En route on day two of four, they lost the services of Matt Prior and were indebted to their hosts at the Board of Control for Cricket in India for allowing Jonny Bairstow to deputise when England's first-choice wicketkeeper succumbed to a stomach upset.

If Prior's misfortune was one symptom of the sub-continent's occupational hazards, the flattest of batting surfaces at the Sardar Patel Stadium B Ground was another with which the tourists had to contend.

So it was that only the brawn, and brain, of Tim Bresnan gave them a foothold in their efforts to bowl out their hosts, and despite the Yorkshireman's two wickets, opener Rahul Dewan (77no) helped Haryana to a largely untroubled 172 for four in reply to England's 521 all out.

A temporary stand-off preceded Prior's relief, after he had left the pitch once in discomfort shortly in the early afternoon but been forced to soldier on when the umpires and match referee refused to endorse his substitution behind the stumps by a player not already involved in the match.

By the letter of the law, it was a contravention of first-class regulations.

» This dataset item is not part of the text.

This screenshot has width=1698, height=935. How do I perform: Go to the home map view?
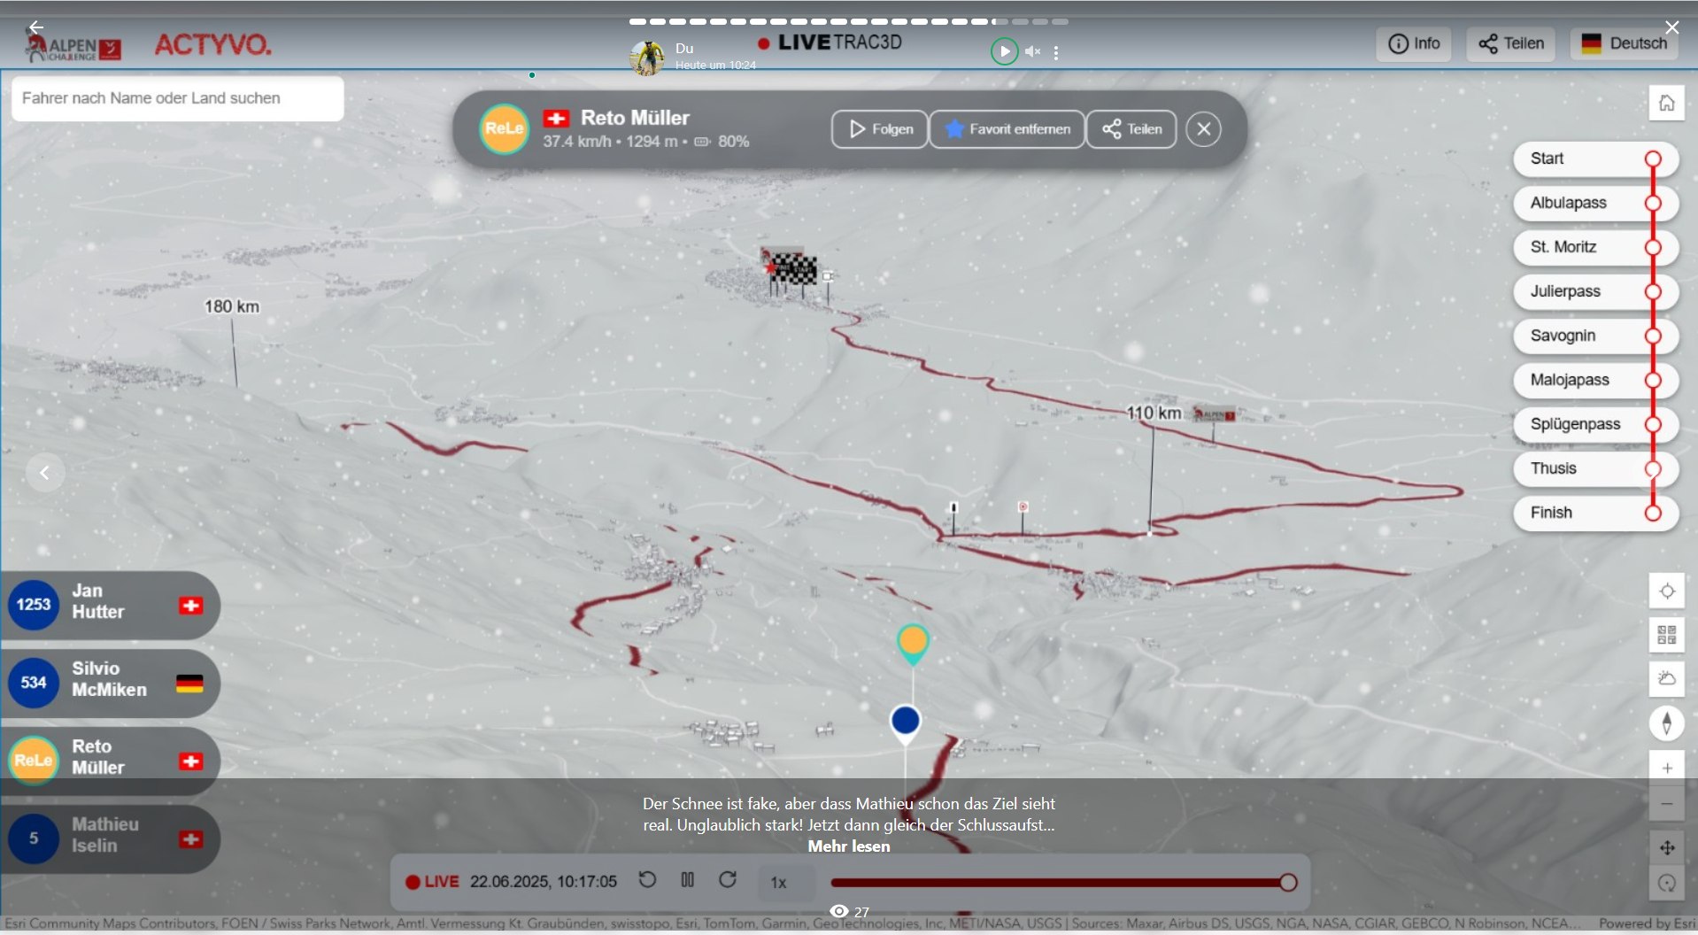coord(1666,104)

But at England's behest, and in the absence of a suitable replacement among those who started the match, the BCCI decided common sense should prevail.

Samit Patel (66) had this morning added England's fifth half-century as runs continued to come easy, before a late clatter of the last five wickets for 14.

That dramatic statistic was of little significance, other than to ensure England's back-up bowling attack at last had their turn to impress.

Instead, they came up against the same snag which had afflicted their opposite numbers - an unresponsive pitch and some decent batting.

After Nitin Saini had been shifted by Bresnan's endeavours to find some life from short of a length, propping a catch to cover, Dewan and Sunny Singh batted serenely in a stand of 97.

The closest England came before tea was a chance given by Dewan on 13 to a diving Prior down the leg-side in Stuart Meaker's first over after replacing Graham Onions.

Alastair Cook kept attacking fields, as he could with such a big total on the board in this final warm-up match before next week's first Test against India.

But Haryana's second-wicket pair appeared just as much in cruise control - without the utter dominance Kevin Pietersen enjoyed - as most of England's batsmen had yesterday.

It was Patel who broke the stand, soon after Singh had passed his 72-ball 50 with his 10th four, Jonathan Trott taking the catch at slip.

Trott snapped up another low chance at second slip soon afterwards when Bresnan found the edge of Abimanyu Khod's bat in backward-defence, and Monty Panesar prised Sachin Rana out lbw.

But Dewan was not for moving, batting through two sessions and still undefeated after 182 balls spread over more than four hours.

In-form Patel earlier completed his third 50 in as many innings on tour, following his century against India A and more runs against Mumbai A last week.

He and Ian Bell began against the second new ball, with 408 for four already on the board after centurion Pietersen and others' efforts.

Bell (62) went for the addition of only five runs, caught at slip after advancing to Sachin Rana, but Patel and Prior then shared a brisk sixth-wicket stand of 69.

Patel hit 10 fours in a 77-ball 50, and Prior's 41 came up in only 36 deliveries.

He was stumped aiming another big hit at off-spinner Jayant Yadav, who also had Bresnan caught in the deep - for the first single-figure score of the innings.

The Yorkshireman set a trend for England's tail, though, and with Patel also caught at long-on off Yadav, the end came quickly and in time for the innings change at lunch as Haryana's spinners shared eight wickets between them.

England's back-up attack therefore had two sessions to show what they could do. But the best news about their bowling stocks came from the adjacent nets rather than the middle, Steven Finn testing his thigh strain off a full run for the first time since suffering his injury 10 days ago.